[Source records]
* BEGIN *

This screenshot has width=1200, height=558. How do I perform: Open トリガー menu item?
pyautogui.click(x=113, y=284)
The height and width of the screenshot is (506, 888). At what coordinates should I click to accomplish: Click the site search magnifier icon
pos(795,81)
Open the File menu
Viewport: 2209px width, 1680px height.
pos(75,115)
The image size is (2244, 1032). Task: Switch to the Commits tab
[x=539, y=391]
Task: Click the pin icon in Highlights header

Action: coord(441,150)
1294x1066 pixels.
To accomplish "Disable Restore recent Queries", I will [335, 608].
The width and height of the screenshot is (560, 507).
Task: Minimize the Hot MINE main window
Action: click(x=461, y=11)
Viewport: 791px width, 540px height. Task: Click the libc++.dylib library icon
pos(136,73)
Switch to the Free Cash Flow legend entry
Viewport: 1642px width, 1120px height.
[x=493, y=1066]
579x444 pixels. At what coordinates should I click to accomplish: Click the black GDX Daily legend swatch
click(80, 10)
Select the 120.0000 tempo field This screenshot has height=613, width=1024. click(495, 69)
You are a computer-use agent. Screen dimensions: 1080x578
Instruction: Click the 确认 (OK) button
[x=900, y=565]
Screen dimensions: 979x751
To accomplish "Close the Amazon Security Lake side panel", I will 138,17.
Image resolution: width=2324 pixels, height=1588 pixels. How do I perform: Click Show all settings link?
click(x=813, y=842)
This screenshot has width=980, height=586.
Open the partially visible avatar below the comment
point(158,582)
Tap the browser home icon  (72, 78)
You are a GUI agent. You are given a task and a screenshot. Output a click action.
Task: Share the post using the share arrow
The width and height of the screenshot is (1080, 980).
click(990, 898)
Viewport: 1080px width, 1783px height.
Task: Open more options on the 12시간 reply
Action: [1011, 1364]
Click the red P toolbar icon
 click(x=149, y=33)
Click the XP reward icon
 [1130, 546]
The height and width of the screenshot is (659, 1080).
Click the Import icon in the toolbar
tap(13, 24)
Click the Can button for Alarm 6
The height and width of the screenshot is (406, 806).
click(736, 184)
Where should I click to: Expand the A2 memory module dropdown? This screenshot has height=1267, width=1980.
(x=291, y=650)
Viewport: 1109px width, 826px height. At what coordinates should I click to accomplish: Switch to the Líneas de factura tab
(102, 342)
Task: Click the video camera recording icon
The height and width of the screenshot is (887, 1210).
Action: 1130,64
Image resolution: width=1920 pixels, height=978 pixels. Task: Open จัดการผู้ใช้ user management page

* END *

PROBLEM: Substitute "Display size" for every occurrence of "Screen dimensions" in the listing above, leaving all other text untouched.

TASK SOLUTION:
This screenshot has width=1200, height=558. How do I perform: Open トリガー menu item?
pyautogui.click(x=113, y=284)
The height and width of the screenshot is (506, 888). At what coordinates should I click to accomplish: Click the site search magnifier icon
pos(795,81)
Open the File menu
Viewport: 2209px width, 1680px height.
pos(75,115)
The image size is (2244, 1032). Task: Switch to the Commits tab
[x=539, y=391]
Task: Click the pin icon in Highlights header

Action: coord(441,150)
1294x1066 pixels.
To accomplish "Disable Restore recent Queries", I will [335, 608].
The width and height of the screenshot is (560, 507).
Task: Minimize the Hot MINE main window
Action: click(x=461, y=11)
Viewport: 791px width, 540px height. Task: Click the libc++.dylib library icon
pos(136,73)
Switch to the Free Cash Flow legend entry
Viewport: 1642px width, 1120px height.
[x=493, y=1066]
579x444 pixels. At what coordinates should I click to accomplish: Click the black GDX Daily legend swatch
click(80, 10)
Select the 120.0000 tempo field This screenshot has height=613, width=1024. click(495, 69)
You are a computer-use agent. Display size: 1080x578
Instruction: Click the 确认 (OK) button
[x=900, y=565]
Display size: 979x751
To accomplish "Close the Amazon Security Lake side panel", I will 138,17.
Image resolution: width=2324 pixels, height=1588 pixels. How do I perform: Click Show all settings link?
click(x=813, y=842)
This screenshot has width=980, height=586.
Open the partially visible avatar below the comment
point(158,582)
Tap the browser home icon  (72, 78)
You are a GUI agent. You are given a task and a screenshot. Output a click action.
Task: Share the post using the share arrow
The width and height of the screenshot is (1080, 980).
click(990, 898)
Viewport: 1080px width, 1783px height.
Task: Open more options on the 12시간 reply
Action: [1011, 1364]
Click the red P toolbar icon
 click(x=149, y=33)
Click the XP reward icon
 [1130, 546]
The height and width of the screenshot is (659, 1080).
Click the Import icon in the toolbar
tap(13, 24)
Click the Can button for Alarm 6
The height and width of the screenshot is (406, 806).
click(736, 184)
Where should I click to: Expand the A2 memory module dropdown? This screenshot has height=1267, width=1980.
(x=291, y=650)
Viewport: 1109px width, 826px height. At what coordinates should I click to accomplish: Switch to the Líneas de factura tab
(102, 342)
Task: Click the video camera recording icon
The height and width of the screenshot is (887, 1210).
Action: 1130,64
Image resolution: width=1920 pixels, height=978 pixels. Task: Open จัดการผู้ใช้ user management page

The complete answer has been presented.